In der Gemeinde Maisach griff die Kommunalaufsicht ein

Die Blaupause für den Bürgerentscheid in Herrsching liefert ein Fall aus der Gemeinde Maisach im Landkreis Fürstenfeldbruck im Jahr 2019. Hier hatte der CSU-Bürgermeister im Rat beantragt, die Baumschutzverordnung, die bisher nur für einen Ortsteil galt, auf das gesamte Ortsgebiet auszuweiten. Die Freien Wähler in Maisach forderten daraufhin einen Bürgerentscheid, bei dem die Bürger je nach Wohnort darüber abstimmen sollten, ob ihr Ortsteil eine entsprechende Verordnung bekommen soll. Doch das genehmigte die Kommunalaufsicht des Landratsamts Fürstenfeldbruch nicht, denn Teilwahlen verstoßen gegen die Gemeindeordnung. Außerdem sei ein Bürgerentscheid über eine Baumschutzverordnung grundsätzlich nicht zulässig, erklärte die Behörde.

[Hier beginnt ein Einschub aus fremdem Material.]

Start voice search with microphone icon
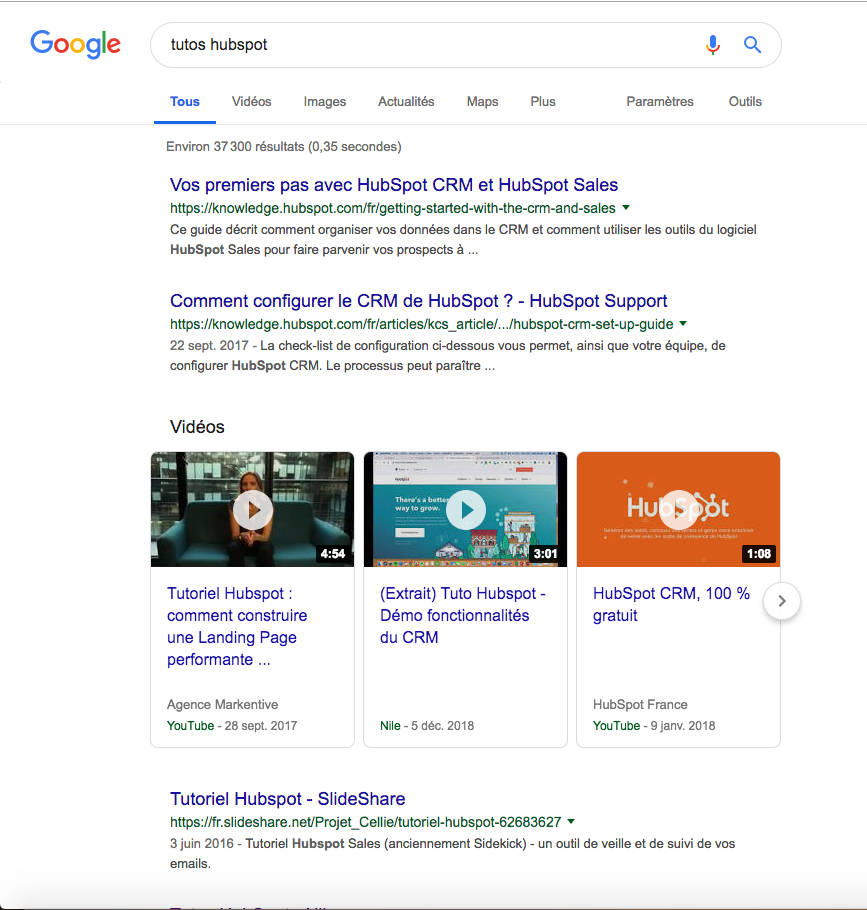 (x=712, y=45)
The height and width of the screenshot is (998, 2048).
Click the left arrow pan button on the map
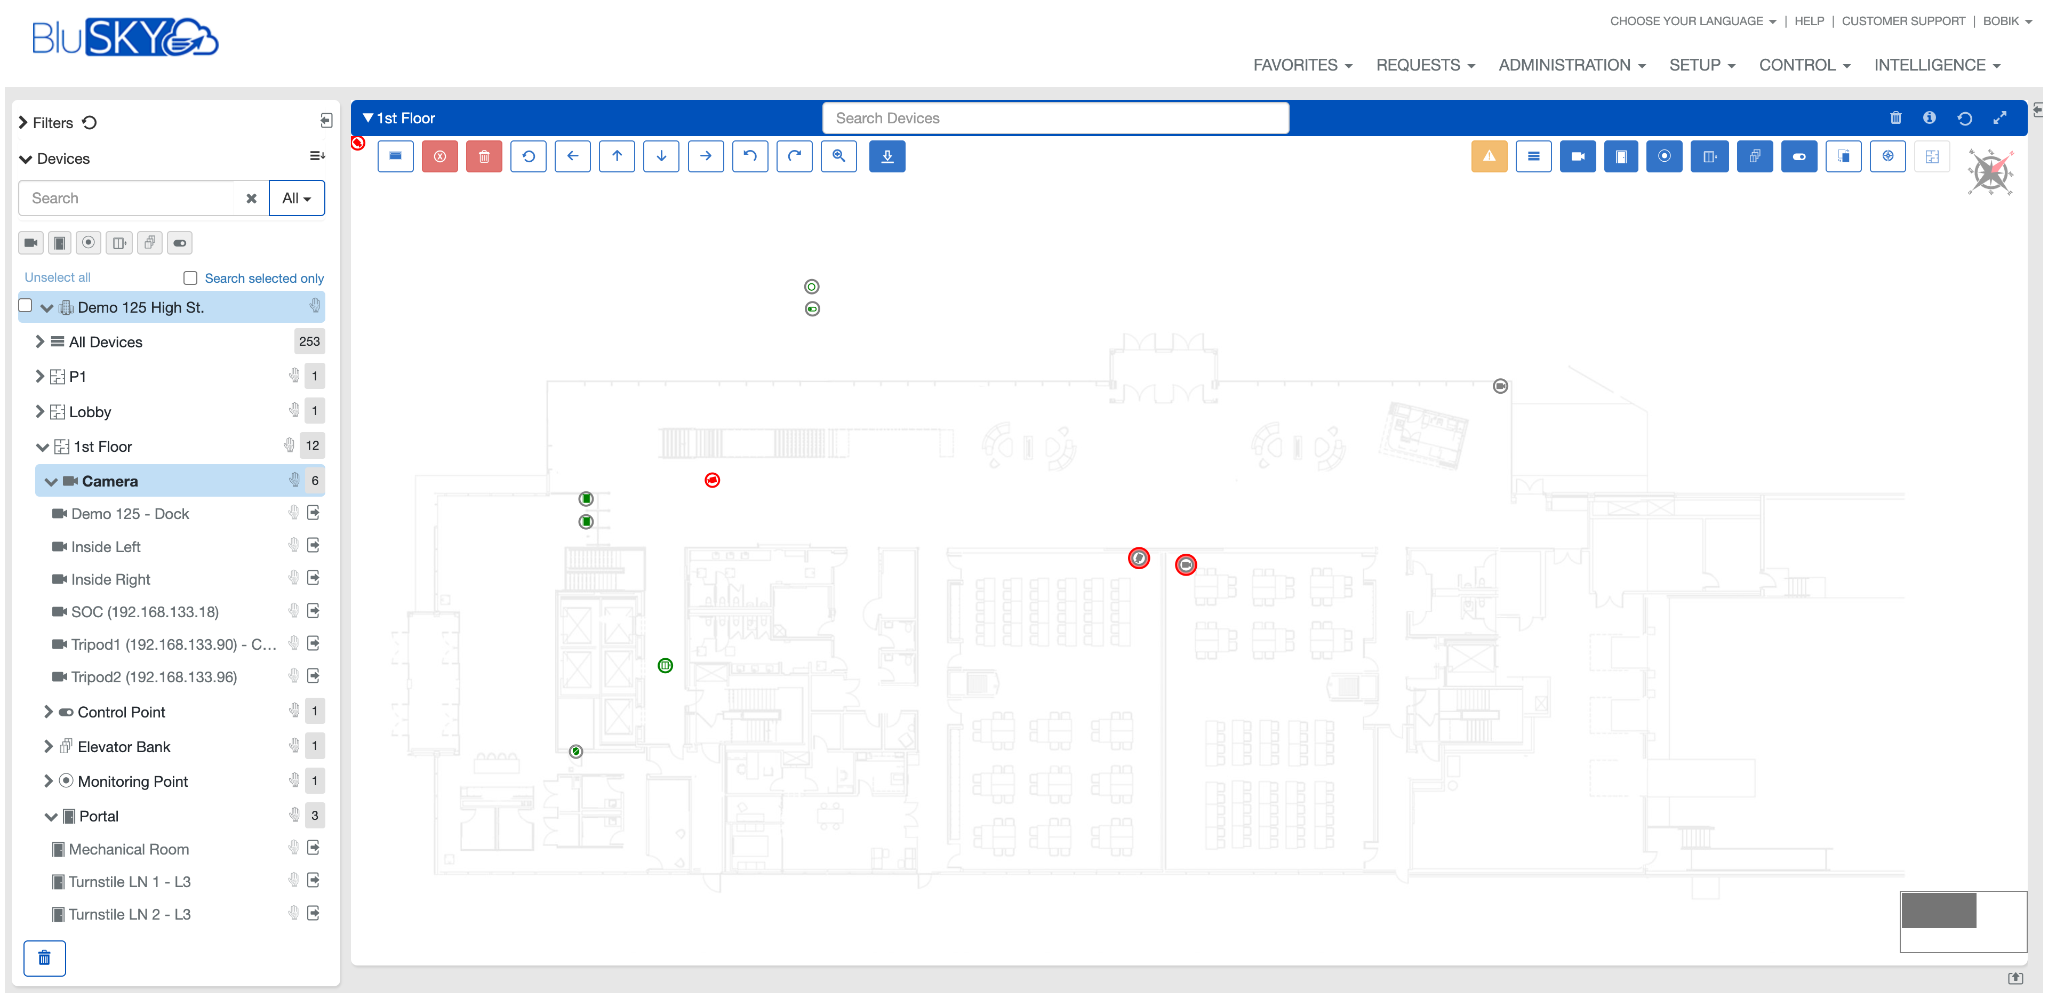click(x=572, y=156)
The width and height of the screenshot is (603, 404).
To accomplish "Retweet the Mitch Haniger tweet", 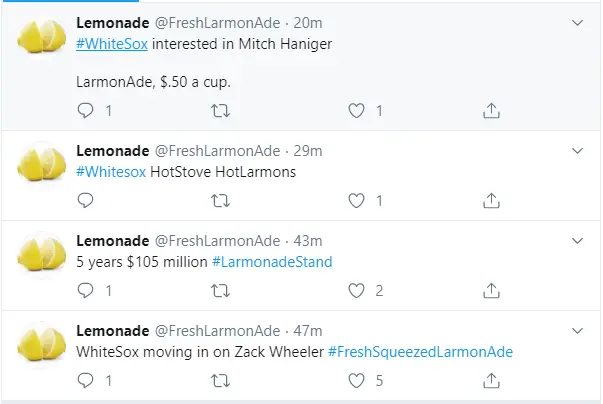I will click(x=220, y=110).
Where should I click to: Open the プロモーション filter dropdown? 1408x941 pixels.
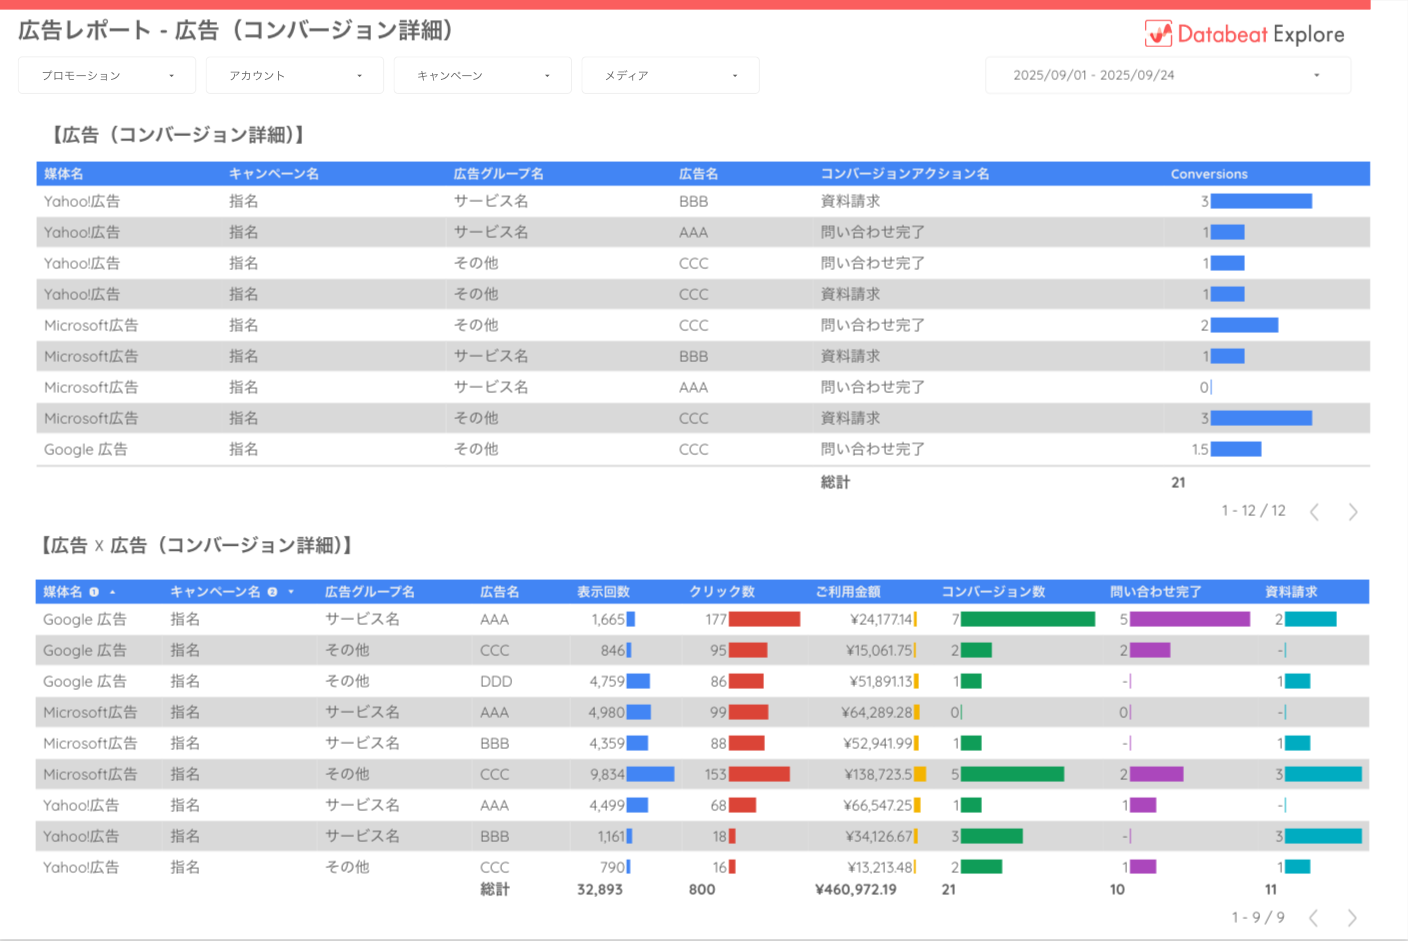point(106,76)
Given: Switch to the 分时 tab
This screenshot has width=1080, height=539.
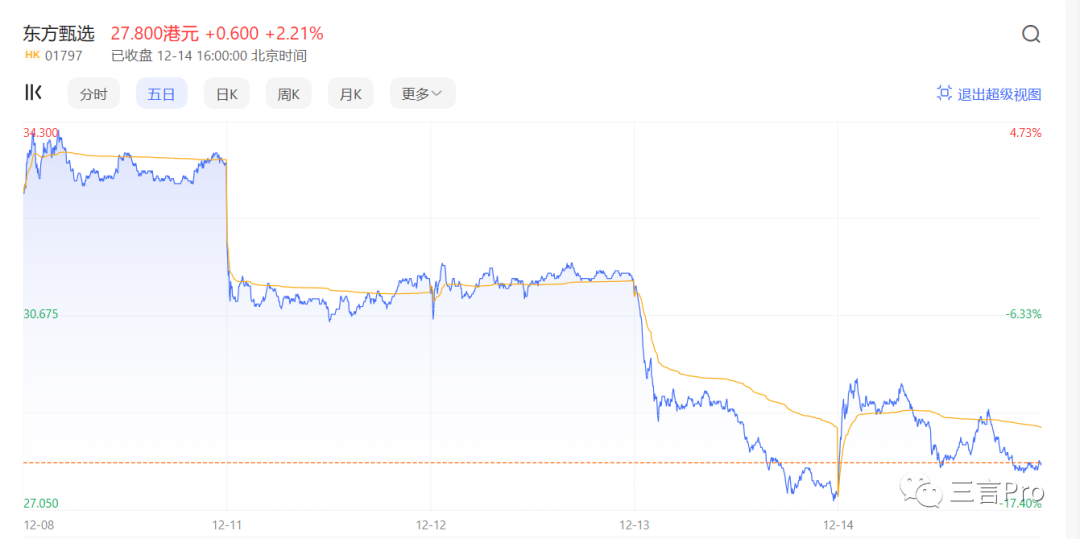Looking at the screenshot, I should tap(93, 94).
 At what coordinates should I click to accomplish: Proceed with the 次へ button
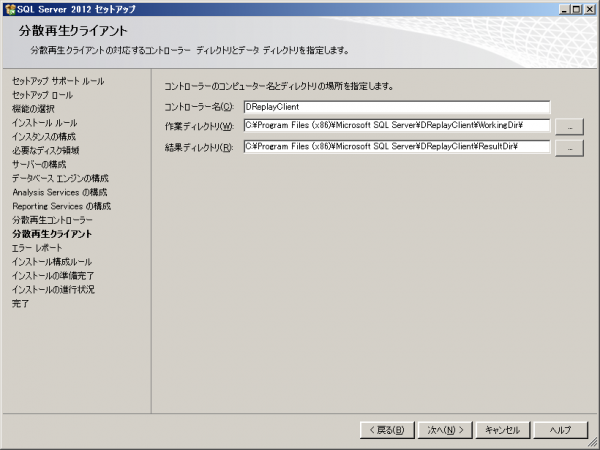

Auf SZ-Anfrage hat das Landratsamt Fürstenfeldbruck diese Entscheidung aktuell noch einmal bestätigt: "Die Gemeinde Maisach stellte 2019 keinen Sonderfall dar." Die Entscheidung für eine Ausweitung der Baumschutzverordnung traf in Maisach deshalb schließlich allein der Gemeinderat - trotz des Protests vieler Bürgerinnen und Bürger.

Für Herrsching wird jetzt das Landratsamt in Starnberg entscheiden müssen, ob der Bürgerentscheid stattfinden darf. "Es ist keine einfache Rechtslage", sagt Pressesprecher Stefan Diebl. "Aber wir prüfen den Fall zurzeit intern und werden die Gemeinde informieren, sobald die Prüfung abgeschlossen ist." Bis dahin heißt es abwarten. Sowohl beim Landratsamt als auch bei der Regierung von Oberbayern seien bereits Beschwerden gegen den geplanten Bürgerentscheid in Herrsching eingegangen, sagte Diebl. Die E-Mail vom Wochenende sei der Auslöser für die Überprüfung.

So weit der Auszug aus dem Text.